The same problems dog Marist in Florida, but to a lesser degree.

Marist has Obama up by +2 in its poll, 48-47 percent. The Marist sample is D+2. As noted previously, in 2008, President Obama won nationally D+8. In Florida, Obama won by 3 points with a partisan make up of D+3. So again, Marist’s model forecasts a Democratic turnout in Florida close to the epic wave election of 2008.

As noted in my post yesterday, Gallup’s likely voter cohort for the electorate is actually R+1 to R+3. There is simply no way that the turnout on Tuesday is going to mirror 2008.

Marist claims that 63 percent of Floridians have voted, with Obama taking the early vote 53-46 percent.

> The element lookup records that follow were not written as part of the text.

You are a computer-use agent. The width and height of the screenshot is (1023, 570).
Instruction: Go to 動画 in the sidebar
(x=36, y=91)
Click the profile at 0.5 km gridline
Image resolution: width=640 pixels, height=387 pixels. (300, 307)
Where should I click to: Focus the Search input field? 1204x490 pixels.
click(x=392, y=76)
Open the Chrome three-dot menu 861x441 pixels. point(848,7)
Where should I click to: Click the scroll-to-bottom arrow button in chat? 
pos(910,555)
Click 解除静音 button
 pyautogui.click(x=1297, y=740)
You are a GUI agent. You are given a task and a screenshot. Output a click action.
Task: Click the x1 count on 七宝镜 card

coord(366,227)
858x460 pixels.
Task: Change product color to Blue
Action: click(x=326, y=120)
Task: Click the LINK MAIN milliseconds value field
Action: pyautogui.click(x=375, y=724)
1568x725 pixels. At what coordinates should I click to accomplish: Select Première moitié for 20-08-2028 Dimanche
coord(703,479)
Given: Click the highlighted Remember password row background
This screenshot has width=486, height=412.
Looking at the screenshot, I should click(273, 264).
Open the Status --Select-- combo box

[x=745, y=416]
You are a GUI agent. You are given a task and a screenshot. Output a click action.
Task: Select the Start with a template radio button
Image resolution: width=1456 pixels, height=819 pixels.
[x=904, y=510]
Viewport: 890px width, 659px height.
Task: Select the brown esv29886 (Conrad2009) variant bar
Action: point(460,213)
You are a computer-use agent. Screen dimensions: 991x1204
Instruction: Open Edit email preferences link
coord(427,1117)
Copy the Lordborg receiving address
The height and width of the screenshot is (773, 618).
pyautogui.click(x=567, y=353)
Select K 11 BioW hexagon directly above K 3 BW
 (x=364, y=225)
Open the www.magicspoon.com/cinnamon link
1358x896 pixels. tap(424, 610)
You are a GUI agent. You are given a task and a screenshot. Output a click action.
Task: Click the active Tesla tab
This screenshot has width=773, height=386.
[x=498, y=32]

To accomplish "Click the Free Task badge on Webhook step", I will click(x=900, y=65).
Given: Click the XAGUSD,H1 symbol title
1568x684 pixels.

Again, looking at the actual count based Adrian Gray’s analysis, Dems won the early vote in 2008 by 8 percent, close to Marist’s margin in the poll. But according to Gray, the actual Democrat lead now is only 2 percent. That 6% gain for the GOP represents 270,000 votes in a state Obama won by 236,000 in 2008. If the percentages hold over the weekend, Obama’s margin in Florida is already gone.

According to Marist, of the 37 percent of Florida voters who will cast ballots on Election Day proper, Romney is favored by a staggering 12 points, 52-40 percent.

So, as with Ohio, if you correct for Marist’s flawed methodology and Democratic over sampling, and cut the Marist projected Election Day Republican advantage in half – just to make it appear more reasonable, Romney is still on his way to a very solid victory in Florida.

In sum, sadly, coin flippers will have a better chance of getting Florida and Ohio right than Marist does with this flawed methodology and sampling.

We are going to be inundated with polls over the next 48 hours – most trying to capture a sense of momentum for one candidate or the other. Pay attention to Rasmussen, while the polls have swung in all directions since the conventions, his have been remarkably stable, and seem to have captured the true state of the race. Rasmussen was spot on with its prediction of the popular vote in ’08, and within one percent in ’04. He is credible.

One last general point as we roll toward the final 60 hours before Election Day.

There has been a lot of concern about a POTUS bump due to the President acting, well, presidential, in his tour of Hurricane Sandy ravaged NJ. Karl Rove even thought there would be a bump for Obama.

But Obama is gone and back on the campaign trail. The northeast doesn’t have any swing states.

Yet the area of devastation is daunting and the conditions of people in Staten Island, Brooklyn, lower Manhattan and up and down the Jersey coast are growing more desperate as weather gets cold, and fuel supplies, food and water literally run out.

POTUS got a bump from a photo op, but the reality of the damage to the tri-state area makes Sandy look very much like Obama’s Katrina.

That’s not going to help the President as voters go into the voting booths on Tuesday. Neither is using your vote as “revenge,” but that’s an entirely different blog post.